◆ **WHAT TO DO**:
A – Reproduce the stretch of the Kosova Airlines text from "Kosova Airlines is" through "Lines (Zürich, Geneva)" word for word.
B – In the Kosova Airlines text, which German airline had wet leased the Boeing 737-700 to Kosova Airlines?

::: TEXT PROVIDED :::

Kosova Airlines is an airline that is based in Kosovo. The airline links Pristina to major European cities. The airline was established in the autumn of 2003 by the United Nations Interim Administration Mission in Kosovo (UNMIK) and the Kosovo Government. On 10 May 2006, the only aircraft in the Kosova Airlines fleet, a Boeing 737-700, which was wet leased from the German airline Hamburg International, was returned to that airline, and Kosova Airlines ceased operating flights. The airline, however, continues to work with other airline companies flying into Pristina.

Kosova Airlines Agency
Kosova Airlines (Eurokoha Reisen) is also the biggest tour agency in Kosovo, and offers charter flights to Pristina from destinations in Europe.

Kosova Airlines offers flights with these airlines from the following places:

SunExpress (Antalya)
Swiss International Air Lines (Zürich, Geneva)

Destinations
Kosova Airlines, during its time as an independent airline, flew to the following destinations:

 Austria
Innsbruck
Salzburg
 Germany
Berlin
Cologne
Düsseldorf
Frankfurt
Hamburg
Hanover
Munich
Stuttgart
 Italy
Bologna
Verona
 Kosovo
Pristina
 Malta
Luqa
 Switzerland
Geneva
Zürich
Basel
 Spain
Palma de Mallorca
Ibiza
 Turkey
Antalya

Fleet
 Fokker 50 (2)

::: INFORMATION PROVIDED :::

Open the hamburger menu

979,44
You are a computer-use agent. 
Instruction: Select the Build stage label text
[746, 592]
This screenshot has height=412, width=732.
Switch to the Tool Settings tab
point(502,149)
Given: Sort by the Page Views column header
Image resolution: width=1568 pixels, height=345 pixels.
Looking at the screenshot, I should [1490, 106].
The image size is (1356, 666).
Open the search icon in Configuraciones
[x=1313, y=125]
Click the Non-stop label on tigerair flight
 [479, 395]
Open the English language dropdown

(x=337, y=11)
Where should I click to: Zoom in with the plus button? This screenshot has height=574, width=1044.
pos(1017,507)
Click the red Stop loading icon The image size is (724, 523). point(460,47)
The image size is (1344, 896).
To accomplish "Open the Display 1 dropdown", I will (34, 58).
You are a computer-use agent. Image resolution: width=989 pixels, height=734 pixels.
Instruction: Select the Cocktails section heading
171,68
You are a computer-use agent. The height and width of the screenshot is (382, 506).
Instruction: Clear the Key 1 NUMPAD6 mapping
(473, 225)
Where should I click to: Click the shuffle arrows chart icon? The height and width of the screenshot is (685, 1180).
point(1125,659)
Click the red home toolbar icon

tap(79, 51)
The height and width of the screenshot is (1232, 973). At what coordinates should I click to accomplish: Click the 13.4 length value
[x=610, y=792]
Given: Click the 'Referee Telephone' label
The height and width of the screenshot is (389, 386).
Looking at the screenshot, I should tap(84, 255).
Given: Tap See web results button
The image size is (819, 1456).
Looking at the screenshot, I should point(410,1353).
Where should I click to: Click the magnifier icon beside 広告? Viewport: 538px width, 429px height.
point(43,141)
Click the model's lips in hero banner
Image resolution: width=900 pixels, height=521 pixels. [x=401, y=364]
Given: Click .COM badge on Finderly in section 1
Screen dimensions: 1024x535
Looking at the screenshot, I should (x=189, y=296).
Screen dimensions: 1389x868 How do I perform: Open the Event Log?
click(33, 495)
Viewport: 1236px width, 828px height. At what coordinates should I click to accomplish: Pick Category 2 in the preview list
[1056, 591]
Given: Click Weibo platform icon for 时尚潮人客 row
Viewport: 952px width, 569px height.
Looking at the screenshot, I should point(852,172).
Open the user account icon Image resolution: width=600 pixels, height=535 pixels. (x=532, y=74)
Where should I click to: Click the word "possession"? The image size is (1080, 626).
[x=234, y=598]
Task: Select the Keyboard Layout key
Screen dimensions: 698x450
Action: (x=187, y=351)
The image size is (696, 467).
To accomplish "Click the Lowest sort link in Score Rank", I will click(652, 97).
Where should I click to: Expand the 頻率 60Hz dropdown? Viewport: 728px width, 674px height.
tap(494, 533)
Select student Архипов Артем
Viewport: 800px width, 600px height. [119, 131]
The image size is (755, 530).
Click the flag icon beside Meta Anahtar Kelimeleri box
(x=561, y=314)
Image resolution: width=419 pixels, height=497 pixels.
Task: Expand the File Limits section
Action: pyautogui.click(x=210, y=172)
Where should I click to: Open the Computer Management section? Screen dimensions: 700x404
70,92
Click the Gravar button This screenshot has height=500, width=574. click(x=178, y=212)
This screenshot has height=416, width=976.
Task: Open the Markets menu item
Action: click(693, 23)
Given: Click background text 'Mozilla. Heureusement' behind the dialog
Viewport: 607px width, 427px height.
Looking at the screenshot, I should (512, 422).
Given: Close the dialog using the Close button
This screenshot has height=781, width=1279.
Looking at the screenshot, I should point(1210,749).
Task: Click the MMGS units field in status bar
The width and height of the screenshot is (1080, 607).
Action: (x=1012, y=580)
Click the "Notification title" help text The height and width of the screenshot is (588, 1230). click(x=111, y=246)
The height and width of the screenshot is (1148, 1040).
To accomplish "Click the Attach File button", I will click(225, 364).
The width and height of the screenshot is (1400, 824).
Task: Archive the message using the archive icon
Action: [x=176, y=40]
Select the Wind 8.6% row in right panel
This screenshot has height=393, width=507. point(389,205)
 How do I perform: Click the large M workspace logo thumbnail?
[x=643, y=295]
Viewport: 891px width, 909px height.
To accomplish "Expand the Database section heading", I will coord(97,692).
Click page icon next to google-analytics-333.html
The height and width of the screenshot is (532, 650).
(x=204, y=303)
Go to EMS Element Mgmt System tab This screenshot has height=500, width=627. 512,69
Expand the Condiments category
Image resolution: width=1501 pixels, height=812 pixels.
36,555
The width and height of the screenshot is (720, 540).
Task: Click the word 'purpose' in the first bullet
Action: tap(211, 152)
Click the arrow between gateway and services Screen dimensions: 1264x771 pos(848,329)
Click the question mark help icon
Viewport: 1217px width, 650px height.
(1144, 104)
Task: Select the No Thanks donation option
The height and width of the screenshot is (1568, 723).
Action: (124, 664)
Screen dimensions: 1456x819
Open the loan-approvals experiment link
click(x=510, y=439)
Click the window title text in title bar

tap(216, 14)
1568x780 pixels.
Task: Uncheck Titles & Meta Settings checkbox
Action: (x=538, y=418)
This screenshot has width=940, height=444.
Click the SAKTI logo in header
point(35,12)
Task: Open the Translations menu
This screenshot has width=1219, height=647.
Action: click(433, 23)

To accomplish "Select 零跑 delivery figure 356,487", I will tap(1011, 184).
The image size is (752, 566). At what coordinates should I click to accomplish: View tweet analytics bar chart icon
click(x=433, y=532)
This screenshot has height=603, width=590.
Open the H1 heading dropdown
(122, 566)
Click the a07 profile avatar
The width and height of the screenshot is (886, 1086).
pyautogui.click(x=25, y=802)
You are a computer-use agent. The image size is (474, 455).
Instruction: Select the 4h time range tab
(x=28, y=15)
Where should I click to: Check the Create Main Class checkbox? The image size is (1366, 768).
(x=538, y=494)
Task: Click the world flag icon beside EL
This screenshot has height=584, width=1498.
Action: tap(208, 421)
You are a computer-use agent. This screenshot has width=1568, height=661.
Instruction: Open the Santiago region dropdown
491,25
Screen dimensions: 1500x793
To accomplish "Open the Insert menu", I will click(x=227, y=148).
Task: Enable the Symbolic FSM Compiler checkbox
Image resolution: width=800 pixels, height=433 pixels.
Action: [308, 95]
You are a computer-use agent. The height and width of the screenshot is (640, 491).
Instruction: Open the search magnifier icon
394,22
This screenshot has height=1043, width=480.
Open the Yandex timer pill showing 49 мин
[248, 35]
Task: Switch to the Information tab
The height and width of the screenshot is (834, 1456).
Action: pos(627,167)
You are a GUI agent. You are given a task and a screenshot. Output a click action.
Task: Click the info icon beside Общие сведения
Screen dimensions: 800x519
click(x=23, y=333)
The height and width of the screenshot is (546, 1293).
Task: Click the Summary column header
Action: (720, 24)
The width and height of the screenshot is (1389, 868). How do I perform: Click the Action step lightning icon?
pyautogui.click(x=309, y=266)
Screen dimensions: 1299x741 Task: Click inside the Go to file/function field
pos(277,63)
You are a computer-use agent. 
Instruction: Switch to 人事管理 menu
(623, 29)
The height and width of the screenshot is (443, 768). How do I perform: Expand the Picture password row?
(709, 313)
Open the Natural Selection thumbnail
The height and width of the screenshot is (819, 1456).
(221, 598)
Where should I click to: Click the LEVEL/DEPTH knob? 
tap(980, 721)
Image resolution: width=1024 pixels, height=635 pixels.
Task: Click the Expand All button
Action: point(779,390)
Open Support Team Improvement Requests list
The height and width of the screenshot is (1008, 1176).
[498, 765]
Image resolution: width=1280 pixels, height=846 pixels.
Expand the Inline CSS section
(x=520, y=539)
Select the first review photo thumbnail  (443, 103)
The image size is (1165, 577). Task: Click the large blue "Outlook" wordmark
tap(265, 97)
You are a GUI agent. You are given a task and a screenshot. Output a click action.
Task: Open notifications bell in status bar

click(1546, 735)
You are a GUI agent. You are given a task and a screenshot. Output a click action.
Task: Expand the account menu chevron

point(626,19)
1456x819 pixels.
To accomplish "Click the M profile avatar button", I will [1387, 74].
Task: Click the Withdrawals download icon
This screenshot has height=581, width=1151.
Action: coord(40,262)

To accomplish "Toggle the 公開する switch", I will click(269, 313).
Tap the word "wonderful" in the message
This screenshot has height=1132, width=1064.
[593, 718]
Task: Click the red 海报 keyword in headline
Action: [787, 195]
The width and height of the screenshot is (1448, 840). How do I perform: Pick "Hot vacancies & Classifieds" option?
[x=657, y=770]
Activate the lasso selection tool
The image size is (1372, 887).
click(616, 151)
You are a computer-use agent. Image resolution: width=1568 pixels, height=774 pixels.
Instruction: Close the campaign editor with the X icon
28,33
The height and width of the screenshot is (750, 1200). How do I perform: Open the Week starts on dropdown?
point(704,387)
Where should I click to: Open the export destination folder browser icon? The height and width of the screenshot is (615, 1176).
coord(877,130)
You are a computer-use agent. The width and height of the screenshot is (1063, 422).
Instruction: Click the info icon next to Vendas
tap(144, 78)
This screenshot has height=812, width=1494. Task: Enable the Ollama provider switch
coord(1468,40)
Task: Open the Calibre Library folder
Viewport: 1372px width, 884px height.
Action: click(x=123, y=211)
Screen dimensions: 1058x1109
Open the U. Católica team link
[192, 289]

:::

◆ **ANSWERS TO EACH TASK**:
A –
Kosova Airlines is an airline that is based in Kosovo. The airline links Pristina to major European cities. The airline was established in the autumn of 2003 by the United Nations Interim Administration Mission in Kosovo (UNMIK) and the Kosovo Government. On 10 May 2006, the only aircraft in the Kosova Airlines fleet, a Boeing 737-700, which was wet leased from the German airline Hamburg International, was returned to that airline, and Kosova Airlines ceased operating flights. The airline, however, continues to work with other airline companies flying into Pristina.

Kosova Airlines Agency
Kosova Airlines (Eurokoha Reisen) is also the biggest tour agency in Kosovo, and offers charter flights to Pristina from destinations in Europe.

Kosova Airlines offers flights with these airlines from the following places:

SunExpress (Antalya)
Swiss International Air Lines (Zürich, Geneva)

B – Hamburg International.